Materials and Methods

In this retrospective study, we evaluated 65 renal transplant recipients who developed biopsy-proven chronic active ABMR between July 2004 and May 2010 according to the Banff 2005 and 2007 classification.^1,7 For detection of C4d in peritubular capillaries, we used a polyclonal anti-C4d antibody (C4dpAb; Biomedica, Vienna, Austria) as described elsewhere in detail.¹⁶ Chronic active ABMR was defined as the presence of chronic transplant glomerulopathy (cg score > 0) either with or without C4d deposition in peritubular capillaries and the presence of anti-HLA DSAs determined with immunology tests. All patients were followed up in the Hamed Al-Essa Organ Transplant Center of Kuwait. All patients had been subjected to graft biopsy and C4d staining.

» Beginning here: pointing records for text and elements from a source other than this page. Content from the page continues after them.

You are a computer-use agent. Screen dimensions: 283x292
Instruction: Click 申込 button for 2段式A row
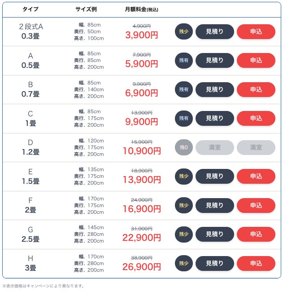[x=256, y=31]
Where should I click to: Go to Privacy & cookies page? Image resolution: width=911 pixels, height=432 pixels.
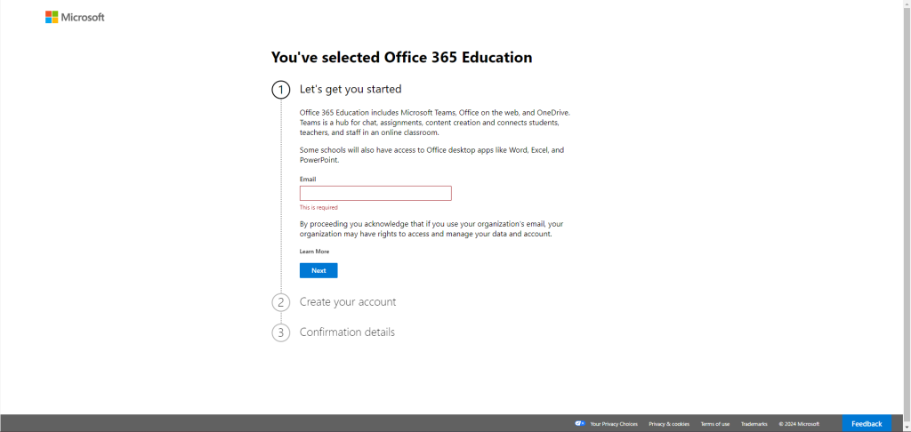point(669,424)
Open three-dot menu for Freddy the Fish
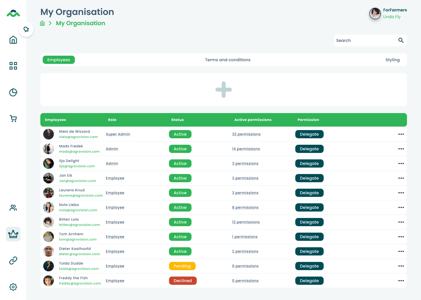 pyautogui.click(x=401, y=281)
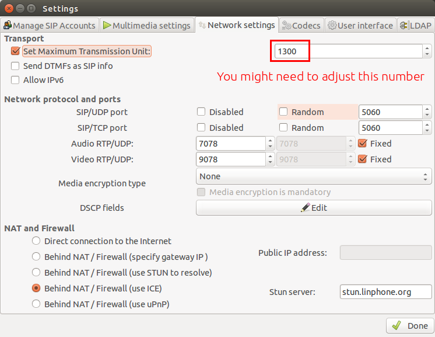This screenshot has width=435, height=337.
Task: Click the Stun server input field
Action: (x=385, y=291)
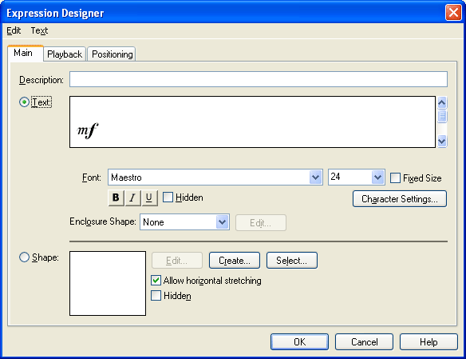Select the Text radio button

click(x=24, y=102)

Patients were subcategorized into 2 groups: those who did not receive therapy or received only IVIG represented group 1 (n = 28 patients), and those who received combined rituximab, plasma exchange, and IVIG represented group 2 (n = 37). All patients were older than 18 years, and all provided informed written consent to receive chronic active ABMR treatment. Inclusion required a negative pregnancy test in women of childbearing age. Exclusion criteria included active neoplasia or history of neoplasia during the last 5 years, except for nonmelanoma skin cancer, active bacterial, viral, or fungal infections, and history of hypersensitivity reaction to any of the treatments.

Immunosuppression
The initial immunosuppressive therapy posttransplant consisted of a triple regimen of cyclosporine micro-emulsion in 39 patients, tacrolimus in 22 patients, in conjunction with mycophenolate mofetil, and prednisolone. Calcineurin inhibitor doses were gradually decreased until the end of year 1, guided by 12-hour trough level. All patients were given cytomegalovirus (CMV) and Pneumocystis jiroveci pneumonia prophylaxis for 6 months in a dose accor-ding to estimated glomerular filtration rate (eGFR).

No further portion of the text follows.